Topic area: Topical adjunct for Liposuction with Helium Plasma and Radio Frequency.

Purpose: Recovery outcomes were compared between a topical body formulation with TriHex Technology® and a bland moisturizer. Products were used 2 weeks prior to upper arm liposuction and 12 weeks after, using helium plasma and radio frequency. 

Design: Patients were randomized and blinded to use two topicals on selected right or left arms before and after undergoing liposuction of the upper arms with helium plasma and radiofrequency. Follow-up visits occurred at days 1-3, 5-7, 10-14, 21-25, 28-30, 42-50, and week 12. At follow-up visits, a blinded physician assessed the right and left arms using a 5-point scale examining ecchymosis, edema, skin discoloration, induration, and subcutaneous fibrous banding. Discomfort was analyzed using the VAS pain scale. Patients completed a questionnaire comparing the two sides in respect of sensitivity to the touch, swelling, numbness, bruising/discoloration, pain/discomfort, skin flexibility and texture. Photography was undertaken at every visit. 

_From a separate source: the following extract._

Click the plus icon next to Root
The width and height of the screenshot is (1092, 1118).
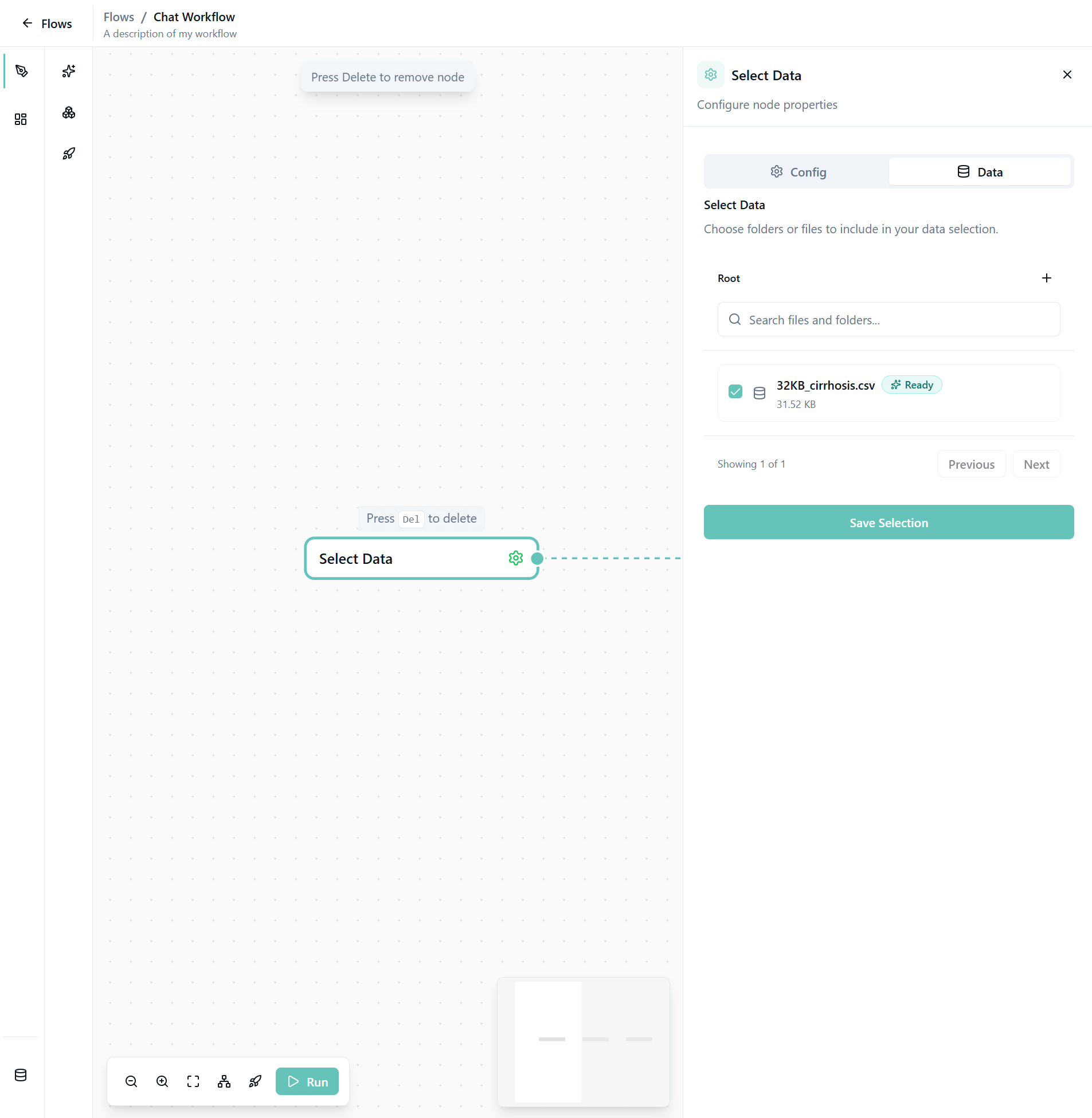click(1046, 278)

Findings: Induration and subcutaneous fibrous banding were consistently lower for the topical active side when assessed by the blinded Investigator with subcutaneous banding showing statistical significance (p= 0.025) over the bland moisturizer at week 6 post procedure. Edema improved from week 4 on the active side and trended until week 12. Skin discoloration at weeks 3 and 4 showed mean graded scores lower than the control, and pain/discomfort was lower on the topical active side at each follow-up visit after day 4. Most patients assessed the topical active side as softer and more flexible, less sensitive to the touch, and with less discomfort and swelling. No adverse events were reported. 

Summary: Use of a topical body product with TriHex Technology® used with helium plasma liposuction pre and post procedure has shown improved recovery related to induration, subcutaneous fibrous banding, edema, skin discoloration and patient discomfort.


Liposuction is one of the most sought-after cosmetic procedures, while postoperative recovery time may last up to 3 months. Surgical body contouring procedures damage fat cells releasing highly inflammatory lipid droplets by way of procedure induced adipocytolysis. The release of these inflammatory molecules in turn can create localized compartments of “inflammasomes,” which can then present as adverse skin induration, fibrous banding, and sometimes as fat necrosis [1]. It has been shown that topical treatment with specific actives used with body contouring procedures can accelerate the healing response and expression of anti-inflammatory genes, resulting in less skin induration, fibrous banding (internal scarring) and patient discomfort [1,4]. 

A novel topical formulation, ReFORM & RePAIR with TriHex Technology® - R&R (Alastin Skincare, Inc., Carlsbad, CA) has been developed and formulated with actives that have demonstrated efficacy in extracellular matrix remodeling, autophagy, and regenerative macrophage polarization with additional components targeting exaggerated scarring. In a recently published double-blind, split body study [2], R&R was applied topically pre and post body contouring surgery resulting in significant decreases in ecchymosis, induration, and particularly subcutaneous fibrous banding [2]. 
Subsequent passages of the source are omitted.